İLERİ SÜRÜLEN İSTİNAF SEBEPLERİ :
Davalı vekili istinaf dilekçesinde özetle: Tüm dünyada yaşanan salgın hastalık sürecinin müvekkilini de olumsuz etkilediğini, birçok alacaklının, rehin ve ipotekle temin edilmiş mallara dayalı alacaklarının tahsili için icra takibi başlattığını ve müvekkilinin 50’ye yakın aracı ile 20’ye yakın gayrimenkulünün satıldığını, bu satışlar neticesinde müvekkilinin ciddi bir gelir elde ettiğini ve borçlarının büyük kısmını kapattığını, bilirkişi raporunda yeterli araştırma yapılmadığını, sadece dava tarihindeki durumun esas alındığını, müvekkiline atanan kayyım ile resmi olarak temasa geçilmediğini, davanın açıldığı gün borcun ödenmemiş olmasının, doğrudan davacıyı haklı hale getirmediğini beyan ederek, yerel mahkeme kararının kaldırılmasını talep etmiştir.
DELİLLERİN DEĞERLENDİRİLMESİ,
HUKUKİ SEBEP VE GEREKÇE :
Talep, konkordatonun feshine ilişkindir.
Mahkeme içi, iflas öncesi adi konkordato İİK’nın 285 ve izleyen maddelerinde düzenlenmiştir. Yasada konkordato tanımlanmamıştır fakat öğretide yaygın olarak kabul edilen tanıma göre konkordato dürüst bir borçlunun belli bir zaman kesiti içerisindeki bütün adi borçlarının alacaklılar tarafından yasada gösterilen nitelikli çoğunlukla kabul edilmesi ve yetkili makamın (mahkemenin) onayı ile gerçekleşen ve borçlunun borcun bir kesiminden kurtulmasını ve/veya ödeme şeklinin borçlu yararına değişmesini sağlayan bir kolektif icra biçimidir (Kuru, B.: İcra İflas Hukuku, C.IV, 3.b., İstanbul 1997, s.3585; Arslan, R./Yılmaz, E./Taşpınar Ayvaz, S.: İcra ve İflas Hukuku Ders Kitabı, 3.b., Ankara 2017, s.541; Ulukapı, Ö.: Konkordatonun Feshi, Konya 1991, s.8; Tanrıver, S./Deynekli, A.: Konkordatonun Tasdiki, Ankara 1996, s.29; Kale, S.: Sorularla Konkordato (İflas Dışı ve İflas İçi Adi Konkordato), İstanbul 2017, s.2).
Bu ilkelere göre konkordato borçlu için borçlarını ödemesi ve işletmesini olası bir iflas durumundan kurtararak faaliyetini sürdürmesi ve bu arada istihdam ve katma değer yaratarak ekonomiye katkıda bulunmasını amacını da güder.
Konkordatosu tasdik edilen borçlunun tasdik edilen proje çerçevesinde borçlarını ödemesi gerekir.
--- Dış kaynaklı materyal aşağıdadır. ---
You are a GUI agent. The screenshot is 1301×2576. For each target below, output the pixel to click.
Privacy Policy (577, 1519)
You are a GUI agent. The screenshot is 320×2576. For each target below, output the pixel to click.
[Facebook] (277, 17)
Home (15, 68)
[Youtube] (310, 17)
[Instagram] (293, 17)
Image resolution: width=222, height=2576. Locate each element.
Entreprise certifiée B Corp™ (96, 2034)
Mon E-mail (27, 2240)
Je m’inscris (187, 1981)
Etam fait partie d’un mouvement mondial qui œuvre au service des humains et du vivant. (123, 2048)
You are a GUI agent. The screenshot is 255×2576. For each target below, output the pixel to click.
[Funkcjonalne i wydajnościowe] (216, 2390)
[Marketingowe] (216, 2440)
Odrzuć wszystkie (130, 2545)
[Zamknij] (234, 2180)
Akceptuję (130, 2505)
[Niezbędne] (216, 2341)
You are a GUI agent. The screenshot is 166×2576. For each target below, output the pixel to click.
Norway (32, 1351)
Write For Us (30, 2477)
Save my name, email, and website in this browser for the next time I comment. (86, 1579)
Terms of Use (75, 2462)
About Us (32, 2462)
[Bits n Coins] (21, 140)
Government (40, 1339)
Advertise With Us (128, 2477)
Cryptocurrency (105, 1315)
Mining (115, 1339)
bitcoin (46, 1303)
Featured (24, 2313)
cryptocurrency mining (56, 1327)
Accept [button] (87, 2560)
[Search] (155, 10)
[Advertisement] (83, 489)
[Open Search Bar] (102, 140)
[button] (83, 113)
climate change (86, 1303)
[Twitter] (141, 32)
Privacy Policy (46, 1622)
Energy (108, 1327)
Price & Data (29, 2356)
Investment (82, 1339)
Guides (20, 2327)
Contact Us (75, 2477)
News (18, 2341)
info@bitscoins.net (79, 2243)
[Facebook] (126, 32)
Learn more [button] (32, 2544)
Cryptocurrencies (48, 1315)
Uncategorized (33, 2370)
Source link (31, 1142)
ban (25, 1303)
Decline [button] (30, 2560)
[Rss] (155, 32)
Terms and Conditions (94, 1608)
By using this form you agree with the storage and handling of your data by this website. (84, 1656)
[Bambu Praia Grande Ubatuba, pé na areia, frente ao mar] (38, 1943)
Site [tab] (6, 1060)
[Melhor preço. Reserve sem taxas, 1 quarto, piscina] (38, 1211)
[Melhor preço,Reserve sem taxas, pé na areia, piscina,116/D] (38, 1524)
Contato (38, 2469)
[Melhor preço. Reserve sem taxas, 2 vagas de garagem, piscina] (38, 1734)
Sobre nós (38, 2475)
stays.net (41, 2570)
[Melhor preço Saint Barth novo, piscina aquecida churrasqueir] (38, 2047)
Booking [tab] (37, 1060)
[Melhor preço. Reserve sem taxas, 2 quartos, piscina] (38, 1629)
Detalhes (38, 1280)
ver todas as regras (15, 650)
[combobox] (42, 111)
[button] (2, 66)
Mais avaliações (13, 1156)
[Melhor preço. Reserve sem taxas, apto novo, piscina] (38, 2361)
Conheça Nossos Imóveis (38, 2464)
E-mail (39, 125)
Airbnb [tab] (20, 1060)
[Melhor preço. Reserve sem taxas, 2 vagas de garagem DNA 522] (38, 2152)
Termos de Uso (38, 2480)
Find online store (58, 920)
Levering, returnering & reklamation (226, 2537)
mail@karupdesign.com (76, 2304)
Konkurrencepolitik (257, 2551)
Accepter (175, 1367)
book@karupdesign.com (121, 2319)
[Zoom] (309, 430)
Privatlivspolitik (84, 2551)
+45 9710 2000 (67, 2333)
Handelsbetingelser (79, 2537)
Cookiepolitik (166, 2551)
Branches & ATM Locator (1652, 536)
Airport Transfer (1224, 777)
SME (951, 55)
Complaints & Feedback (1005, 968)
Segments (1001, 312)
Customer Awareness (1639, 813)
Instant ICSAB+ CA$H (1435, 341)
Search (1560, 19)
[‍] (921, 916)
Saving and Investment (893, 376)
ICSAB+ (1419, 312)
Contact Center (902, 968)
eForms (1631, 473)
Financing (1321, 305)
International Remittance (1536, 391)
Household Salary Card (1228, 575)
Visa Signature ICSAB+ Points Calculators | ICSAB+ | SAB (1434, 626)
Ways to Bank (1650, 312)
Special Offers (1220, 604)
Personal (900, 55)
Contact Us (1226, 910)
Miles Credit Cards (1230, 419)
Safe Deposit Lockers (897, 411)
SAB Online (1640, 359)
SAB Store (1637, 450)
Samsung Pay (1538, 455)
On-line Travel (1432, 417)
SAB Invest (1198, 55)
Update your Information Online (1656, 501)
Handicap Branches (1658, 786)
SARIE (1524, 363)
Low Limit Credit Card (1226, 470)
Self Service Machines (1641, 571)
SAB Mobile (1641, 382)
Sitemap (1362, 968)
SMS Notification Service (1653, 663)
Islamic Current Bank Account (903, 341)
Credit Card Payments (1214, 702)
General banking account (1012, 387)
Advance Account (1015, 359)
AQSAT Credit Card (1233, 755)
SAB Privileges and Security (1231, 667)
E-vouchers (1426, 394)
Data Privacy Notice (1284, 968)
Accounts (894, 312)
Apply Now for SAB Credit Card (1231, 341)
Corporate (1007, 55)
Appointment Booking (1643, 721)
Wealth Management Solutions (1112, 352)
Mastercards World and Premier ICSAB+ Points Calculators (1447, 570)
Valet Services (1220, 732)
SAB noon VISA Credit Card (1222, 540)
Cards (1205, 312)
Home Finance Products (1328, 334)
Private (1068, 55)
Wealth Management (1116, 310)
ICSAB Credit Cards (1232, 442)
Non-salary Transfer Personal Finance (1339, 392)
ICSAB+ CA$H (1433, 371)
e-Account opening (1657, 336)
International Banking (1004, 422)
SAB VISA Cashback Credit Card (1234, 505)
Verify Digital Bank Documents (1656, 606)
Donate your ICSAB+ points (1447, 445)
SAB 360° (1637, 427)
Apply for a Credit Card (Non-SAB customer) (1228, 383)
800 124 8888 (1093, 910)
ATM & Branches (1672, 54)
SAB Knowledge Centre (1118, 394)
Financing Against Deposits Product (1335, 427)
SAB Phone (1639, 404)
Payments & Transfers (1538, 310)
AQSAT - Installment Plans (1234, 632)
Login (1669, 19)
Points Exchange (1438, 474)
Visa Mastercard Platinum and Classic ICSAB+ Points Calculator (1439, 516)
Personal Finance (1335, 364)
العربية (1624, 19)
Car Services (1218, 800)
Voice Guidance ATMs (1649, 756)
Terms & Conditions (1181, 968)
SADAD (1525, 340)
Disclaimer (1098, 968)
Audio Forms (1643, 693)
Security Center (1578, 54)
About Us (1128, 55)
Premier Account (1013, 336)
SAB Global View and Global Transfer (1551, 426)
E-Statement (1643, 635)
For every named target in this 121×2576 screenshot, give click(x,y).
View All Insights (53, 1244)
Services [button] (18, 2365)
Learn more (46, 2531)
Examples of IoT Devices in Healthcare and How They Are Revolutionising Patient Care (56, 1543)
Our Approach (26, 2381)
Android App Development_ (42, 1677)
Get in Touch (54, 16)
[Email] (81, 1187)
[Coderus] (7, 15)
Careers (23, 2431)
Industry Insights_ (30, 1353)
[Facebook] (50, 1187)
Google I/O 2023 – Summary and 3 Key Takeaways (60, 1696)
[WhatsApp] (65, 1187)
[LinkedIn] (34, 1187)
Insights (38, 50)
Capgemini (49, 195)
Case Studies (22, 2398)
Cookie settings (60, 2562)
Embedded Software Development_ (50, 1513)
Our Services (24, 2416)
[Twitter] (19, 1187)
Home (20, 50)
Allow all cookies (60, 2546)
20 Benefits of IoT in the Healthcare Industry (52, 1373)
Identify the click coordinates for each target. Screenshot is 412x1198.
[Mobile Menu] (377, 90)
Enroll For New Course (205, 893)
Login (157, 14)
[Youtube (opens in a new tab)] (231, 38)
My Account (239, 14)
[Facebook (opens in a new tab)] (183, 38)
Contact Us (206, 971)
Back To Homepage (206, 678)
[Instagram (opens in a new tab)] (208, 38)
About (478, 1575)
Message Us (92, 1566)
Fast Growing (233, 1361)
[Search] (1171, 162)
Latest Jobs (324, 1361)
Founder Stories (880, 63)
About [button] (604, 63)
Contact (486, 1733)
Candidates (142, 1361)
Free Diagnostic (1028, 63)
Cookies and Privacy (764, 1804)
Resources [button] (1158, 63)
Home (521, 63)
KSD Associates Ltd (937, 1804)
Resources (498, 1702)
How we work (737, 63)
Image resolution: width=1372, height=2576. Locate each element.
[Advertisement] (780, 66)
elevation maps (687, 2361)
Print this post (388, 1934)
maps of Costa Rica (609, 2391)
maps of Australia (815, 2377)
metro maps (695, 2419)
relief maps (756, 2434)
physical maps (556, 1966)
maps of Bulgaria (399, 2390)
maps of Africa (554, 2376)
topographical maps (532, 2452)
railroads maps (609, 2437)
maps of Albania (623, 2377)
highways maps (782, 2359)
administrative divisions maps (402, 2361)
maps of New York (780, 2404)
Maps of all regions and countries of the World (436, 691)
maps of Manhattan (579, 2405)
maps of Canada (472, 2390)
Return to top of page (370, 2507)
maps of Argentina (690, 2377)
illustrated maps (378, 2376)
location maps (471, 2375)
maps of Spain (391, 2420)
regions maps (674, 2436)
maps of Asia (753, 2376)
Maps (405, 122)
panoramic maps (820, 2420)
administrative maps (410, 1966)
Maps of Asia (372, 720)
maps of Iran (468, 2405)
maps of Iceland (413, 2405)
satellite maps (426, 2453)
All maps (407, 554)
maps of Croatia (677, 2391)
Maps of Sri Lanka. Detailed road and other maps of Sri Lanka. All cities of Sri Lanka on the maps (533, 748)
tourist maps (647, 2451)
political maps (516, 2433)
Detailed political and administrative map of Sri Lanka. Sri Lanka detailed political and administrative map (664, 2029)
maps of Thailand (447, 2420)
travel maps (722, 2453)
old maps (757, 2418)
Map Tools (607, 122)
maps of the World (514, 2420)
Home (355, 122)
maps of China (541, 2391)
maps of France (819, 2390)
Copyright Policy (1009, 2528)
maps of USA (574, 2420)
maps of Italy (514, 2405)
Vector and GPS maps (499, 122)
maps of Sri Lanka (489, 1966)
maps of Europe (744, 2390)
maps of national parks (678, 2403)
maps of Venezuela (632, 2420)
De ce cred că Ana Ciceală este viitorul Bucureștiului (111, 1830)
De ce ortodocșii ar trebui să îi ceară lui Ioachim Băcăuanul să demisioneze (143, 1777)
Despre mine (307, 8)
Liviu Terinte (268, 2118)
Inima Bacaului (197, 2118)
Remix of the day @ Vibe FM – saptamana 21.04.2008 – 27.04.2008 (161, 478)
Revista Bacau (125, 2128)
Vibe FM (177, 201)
Çünkü konkordato onun için tanınmış bir imkandır ve tasdik edilen konkordato projesi alacaklılara yönelik olarak, alacaklarını tam ve derhal değil, aksine projede gösterilen biçimde tahsilat yapmak noktasında bir zorlama içerir. Borçların projeye uygun biçimde ödenmesi, toplantıda red oyu kullanmış alacaklılar üzerine mahkeme kararı ile oluşturulan hukuki baskı karşısında artık bir zorunluktur. Ödeme aşamasında borçluya ilave tolerans gösterilmesi beklenemez.
Nitekim İcra ve İflas Kanunu’nun 308/e maddesi düzenlemesine göre “Kendisine karşı konkordato projesi uyarınca ifada bulunulmayan her alacaklı konkordato uyarınca kazanmış olduğu yeni hakları muhafaza etmekle birlikte konkordatoyu tasdik eden mahkemeye başvurarak kendisi hakkında konkordatoyu feshettirebilir.”
Konkordatonun feshi davası belirli bir tutarın ödenmesine ilişkin eda davası değil, konkordatonun feshini sağlayan inşai bir davadır.
Yukarıda belirtilen yasa hükmü uyarınca, kendisine karşı konkordato projesi uyarınca ifada bulunulmayan her alacaklı konkordatonun kendisi yönünden feshini isteyebilir. Bunun için tek bir taksitin gününden sonra veya eksik ödenmesi yeterlidir.
Bu davada ispat yükü davalı borçluda olup, borcu (ya da ilgili taksiti) konkordato projesine uygun olarak ödediğini davacının imzasını taşıyan bir makbuzla ya da havale dekontu gibi bir belge ile ispatlamalıdır.
Somut dosyada, davalı bu yönde bir delil ve beyan ettiği borç yapılandırma protokollerini sunmamış, savunmalarında borcu proje çerçevesinde ödemediğini ifade etmiştir. Bu duruma rağmen mahkemece bilirkişi incelemesi yapılması gereksiz bulunmuştur.
Açıklanan durum karşısında davalı vekilinin, sonucu itibariyle hukuka uygun bulunan karara yönelik istinaf başvurusunun esastan reddine karar vermek gerekmiştir (HMK m.353/1-b.1).
HÜKÜM :
Gerekçesi yukarıda açıklandığı üzere:
1-Ankara 3. Asliye Ticaret Mahkemesi’nin 2023/144E., 2023/295K. sayılı dava dosyasında verdiği 20/04/2023 tarihli kararına yönelik davalı vekilinin İSTİNAF BAŞVURUSUNUN ESASTAN REDDİNE.
2-Harçlar Kanunu gereğince alınması gereken harç peşin olarak alındığından ayrıca harç alınmasına yer olmadıına.
3-Davalı tarafından istinaf aşamasında yapılan yargılama giderlerinin üzerinde bırakılmasına, kullanılmayan avansın karar kesinleştiğinde gideri içerisinden karşılanarak iadesine.
4-HMK m. 359/4 gereğince kararın taraflara resen tebliğine; tebliğ, harç tahsil müzekkeresi yazılması ve gider avansı iadesi işlemlerinin Dairemiz tarafından yapılmasına.

25/10/2023 tarihinde, dosya üzerinde yapılan inceleme sonucunda, İİK m. 308/a gereğince kararın tebliğ tarihinden itibaren 10 gün içinde Yargıtay nezdinde TEMYİZ YOLU AÇIK olmak üzere, OYBİRLİĞİYLE karar verildi.